**Aim**.
Find each line in the items below that contains the word "width", and copy those lines.

**Data for this task**.
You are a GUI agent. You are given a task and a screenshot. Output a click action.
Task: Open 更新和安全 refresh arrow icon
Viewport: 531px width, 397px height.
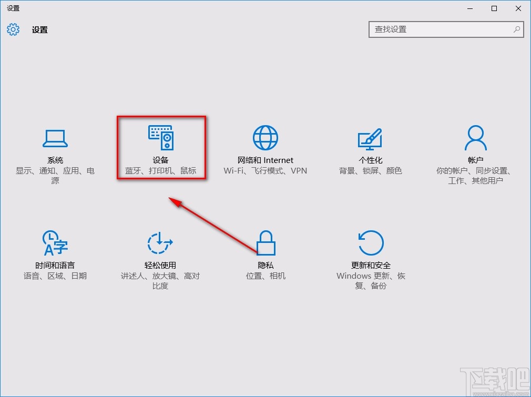(370, 242)
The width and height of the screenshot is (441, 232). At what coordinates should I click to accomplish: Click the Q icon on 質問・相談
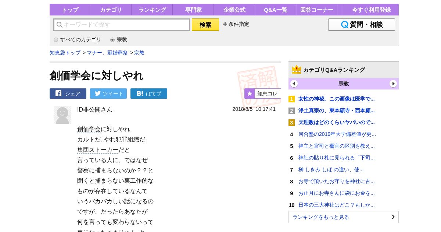(x=344, y=25)
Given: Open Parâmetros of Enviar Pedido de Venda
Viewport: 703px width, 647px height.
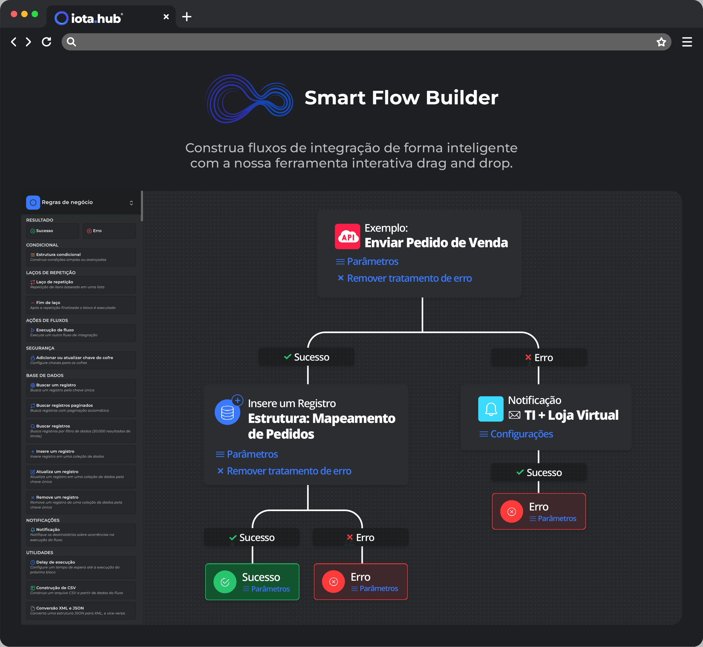Looking at the screenshot, I should 372,262.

**Full solution**.
Viewport: 531px width, 397px height.
The width and height of the screenshot is (441, 232). At what coordinates should I click to accomplish: Click the Q icon on 質問・相談
Viewport: 703px width, 647px height.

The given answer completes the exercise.